PROVIDED RECORDS ->
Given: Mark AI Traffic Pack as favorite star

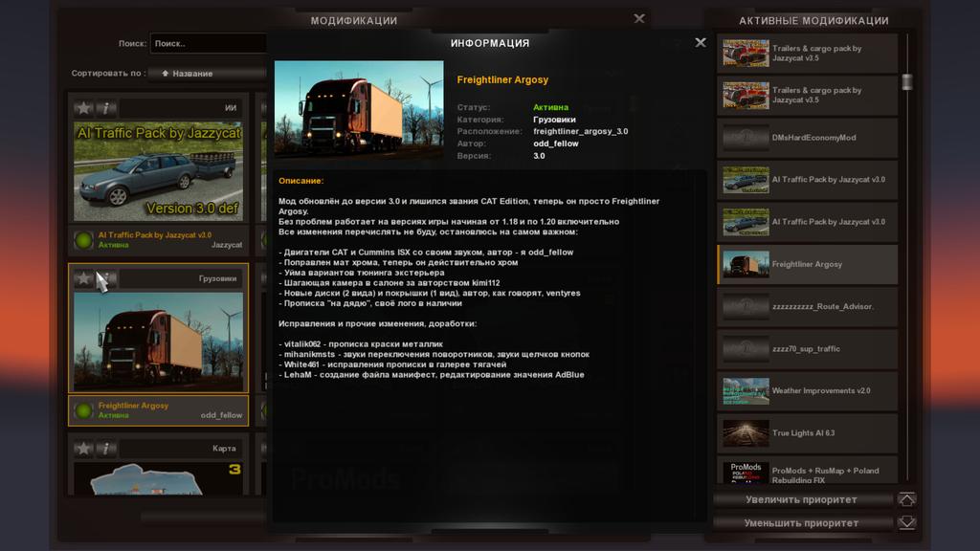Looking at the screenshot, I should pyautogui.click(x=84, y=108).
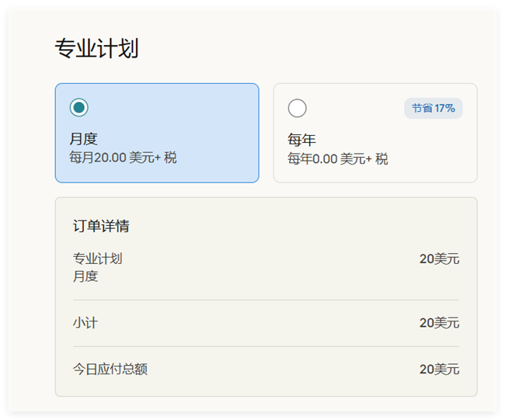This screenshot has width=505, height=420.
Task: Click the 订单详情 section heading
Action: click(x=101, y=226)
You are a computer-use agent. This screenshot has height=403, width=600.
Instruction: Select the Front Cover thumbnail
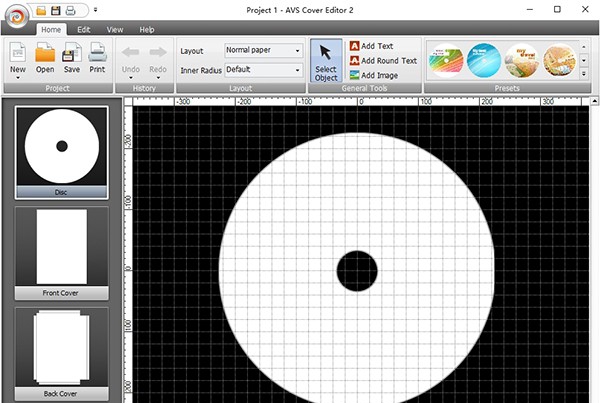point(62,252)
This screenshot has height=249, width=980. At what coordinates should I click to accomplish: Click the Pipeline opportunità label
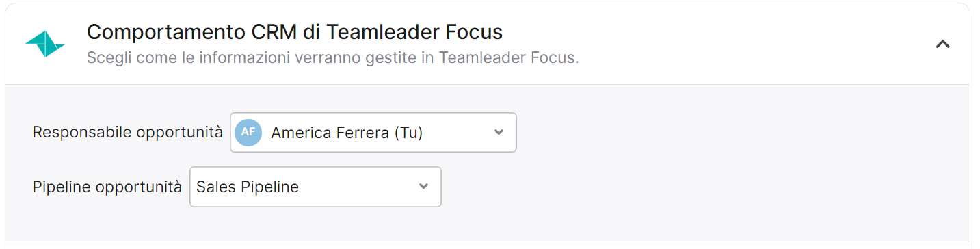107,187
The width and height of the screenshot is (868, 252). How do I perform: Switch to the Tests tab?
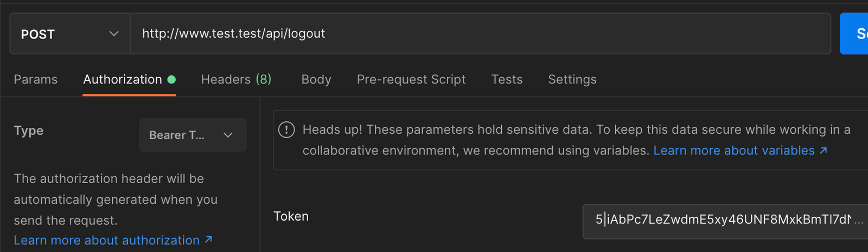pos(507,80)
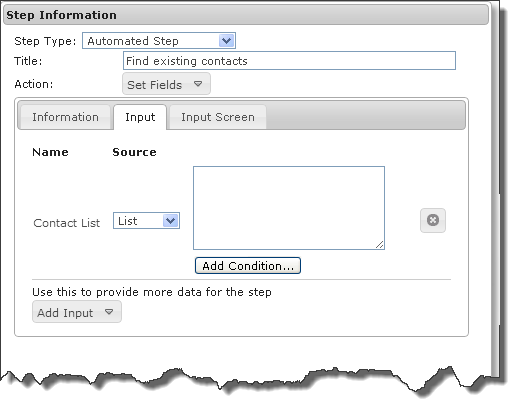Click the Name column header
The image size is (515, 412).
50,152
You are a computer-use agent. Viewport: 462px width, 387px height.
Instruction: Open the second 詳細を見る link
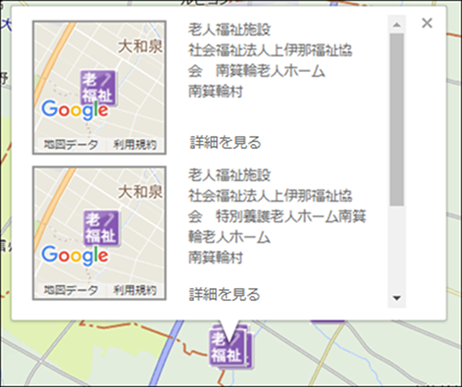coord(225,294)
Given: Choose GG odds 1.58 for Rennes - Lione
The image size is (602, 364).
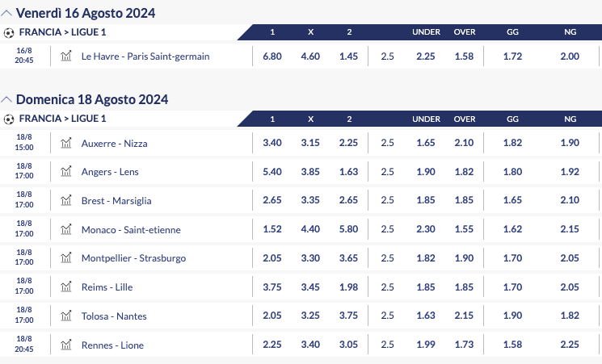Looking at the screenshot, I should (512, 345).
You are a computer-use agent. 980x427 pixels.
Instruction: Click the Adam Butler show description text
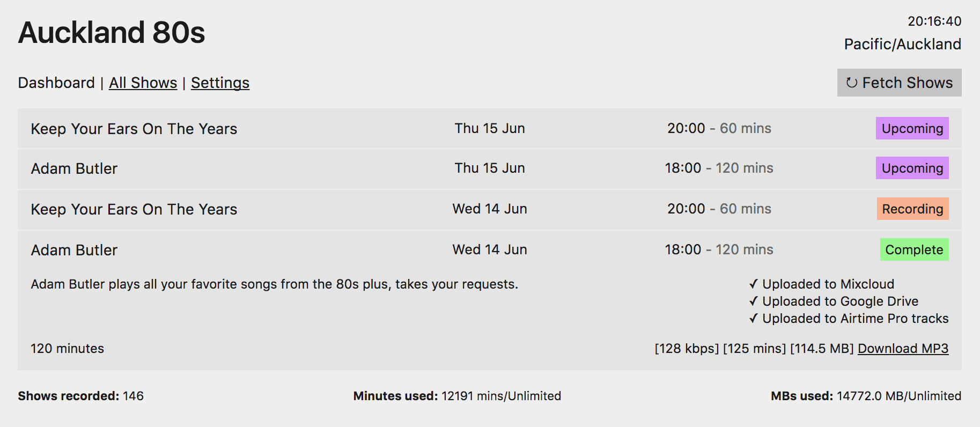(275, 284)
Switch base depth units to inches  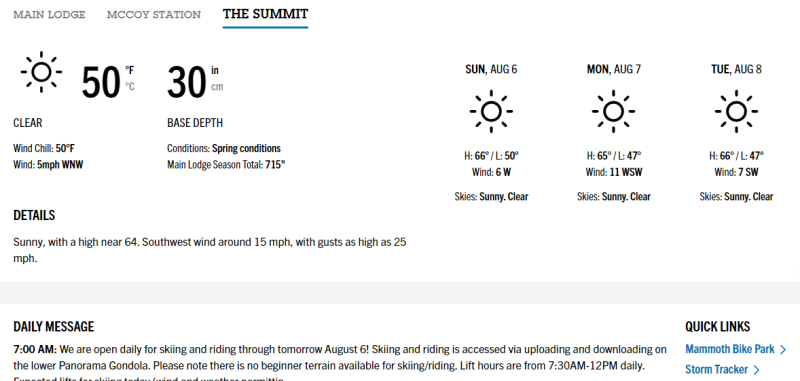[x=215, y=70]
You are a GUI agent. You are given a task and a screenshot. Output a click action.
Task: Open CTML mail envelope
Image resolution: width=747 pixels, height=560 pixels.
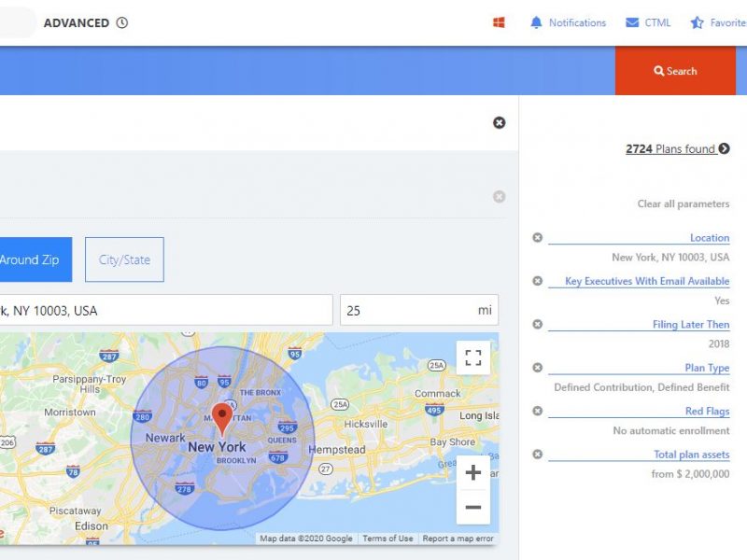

TASK PROMPT -> Which lines in the listing above hold the word "computer"? Show each of them.

PROBLEM SOLUTION ->
You are a computer-use agent. This screenshot has height=403, width=600.
You are a computer-use agent. Viewport: 462px width, 387px height.
You are a computer-use agent. 980x427 pixels.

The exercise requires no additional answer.